Stored records
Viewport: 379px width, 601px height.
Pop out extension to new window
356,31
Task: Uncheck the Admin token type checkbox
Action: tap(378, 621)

● What is needed
Copy each record from above exactly, and include every line.

● Response box
Viewport: 379px width, 601px height.
Pop out extension to new window
356,31
Task: Uncheck the Admin token type checkbox
Action: tap(378, 621)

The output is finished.